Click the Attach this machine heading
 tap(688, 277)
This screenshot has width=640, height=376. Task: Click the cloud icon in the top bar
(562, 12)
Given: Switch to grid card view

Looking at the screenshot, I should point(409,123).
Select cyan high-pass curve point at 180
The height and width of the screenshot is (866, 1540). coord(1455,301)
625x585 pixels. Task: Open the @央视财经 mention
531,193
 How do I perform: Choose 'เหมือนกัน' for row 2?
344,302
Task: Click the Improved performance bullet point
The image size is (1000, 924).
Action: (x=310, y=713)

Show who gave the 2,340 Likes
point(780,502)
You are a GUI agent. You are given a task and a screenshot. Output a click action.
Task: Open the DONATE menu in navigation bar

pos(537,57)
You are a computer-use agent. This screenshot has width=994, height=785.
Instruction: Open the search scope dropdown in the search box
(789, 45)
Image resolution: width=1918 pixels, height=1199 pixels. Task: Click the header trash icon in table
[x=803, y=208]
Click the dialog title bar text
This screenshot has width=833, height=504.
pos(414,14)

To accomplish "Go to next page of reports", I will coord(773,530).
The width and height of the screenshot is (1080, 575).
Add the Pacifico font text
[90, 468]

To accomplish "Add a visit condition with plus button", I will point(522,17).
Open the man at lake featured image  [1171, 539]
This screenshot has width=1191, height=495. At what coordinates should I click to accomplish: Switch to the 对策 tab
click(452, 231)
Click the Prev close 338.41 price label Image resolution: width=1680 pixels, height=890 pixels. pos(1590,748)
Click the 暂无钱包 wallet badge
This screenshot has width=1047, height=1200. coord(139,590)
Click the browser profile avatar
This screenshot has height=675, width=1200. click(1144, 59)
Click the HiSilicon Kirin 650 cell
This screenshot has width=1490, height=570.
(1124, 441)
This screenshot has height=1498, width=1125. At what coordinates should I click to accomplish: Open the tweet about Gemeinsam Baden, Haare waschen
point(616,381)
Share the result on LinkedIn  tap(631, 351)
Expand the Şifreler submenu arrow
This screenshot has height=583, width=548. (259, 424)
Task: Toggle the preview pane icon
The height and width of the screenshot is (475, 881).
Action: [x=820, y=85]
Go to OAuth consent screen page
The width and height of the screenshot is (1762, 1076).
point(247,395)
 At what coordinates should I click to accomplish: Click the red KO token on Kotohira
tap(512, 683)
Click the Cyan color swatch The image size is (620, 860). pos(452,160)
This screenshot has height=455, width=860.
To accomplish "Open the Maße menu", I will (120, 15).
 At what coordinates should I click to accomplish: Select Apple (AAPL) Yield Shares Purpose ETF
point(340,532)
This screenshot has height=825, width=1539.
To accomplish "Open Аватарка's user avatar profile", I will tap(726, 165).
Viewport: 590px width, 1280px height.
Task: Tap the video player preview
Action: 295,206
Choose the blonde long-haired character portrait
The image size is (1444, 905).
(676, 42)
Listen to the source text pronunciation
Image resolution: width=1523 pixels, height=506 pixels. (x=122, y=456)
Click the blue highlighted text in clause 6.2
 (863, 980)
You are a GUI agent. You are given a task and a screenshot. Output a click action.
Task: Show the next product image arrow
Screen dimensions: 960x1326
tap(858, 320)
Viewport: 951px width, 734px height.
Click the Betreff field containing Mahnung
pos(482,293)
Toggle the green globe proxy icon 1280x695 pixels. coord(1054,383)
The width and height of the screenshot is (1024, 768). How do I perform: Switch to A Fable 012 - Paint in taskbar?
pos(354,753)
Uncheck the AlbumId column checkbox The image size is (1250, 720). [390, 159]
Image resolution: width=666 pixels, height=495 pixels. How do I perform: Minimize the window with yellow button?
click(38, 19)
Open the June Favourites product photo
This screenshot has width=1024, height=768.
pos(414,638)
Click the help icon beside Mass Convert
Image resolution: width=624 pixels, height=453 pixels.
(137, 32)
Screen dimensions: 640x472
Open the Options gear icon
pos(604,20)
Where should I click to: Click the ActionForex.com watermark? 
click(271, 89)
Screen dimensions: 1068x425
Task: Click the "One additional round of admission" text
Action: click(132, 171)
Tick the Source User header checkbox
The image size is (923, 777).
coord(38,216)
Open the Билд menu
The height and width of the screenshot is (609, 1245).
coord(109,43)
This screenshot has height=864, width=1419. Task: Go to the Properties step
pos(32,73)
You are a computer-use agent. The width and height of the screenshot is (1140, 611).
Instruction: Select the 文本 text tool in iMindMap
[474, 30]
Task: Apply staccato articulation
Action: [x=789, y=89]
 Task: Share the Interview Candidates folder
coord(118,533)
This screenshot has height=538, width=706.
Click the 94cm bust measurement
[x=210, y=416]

__WHAT TO PRODUCE__
All that is wanted is a faithful reproduction of the line above with "Click the blue highlighted text in clause 6.2", the line with "Toggle the green", and every line in between.

__RESULT OF THE TASK__
Click the blue highlighted text in clause 6.2
 (863, 980)
You are a GUI agent. You are given a task and a screenshot. Output a click action.
Task: Show the next product image arrow
Screen dimensions: 960x1326
tap(858, 320)
Viewport: 951px width, 734px height.
Click the Betreff field containing Mahnung
pos(482,293)
Toggle the green globe proxy icon 1280x695 pixels. coord(1054,383)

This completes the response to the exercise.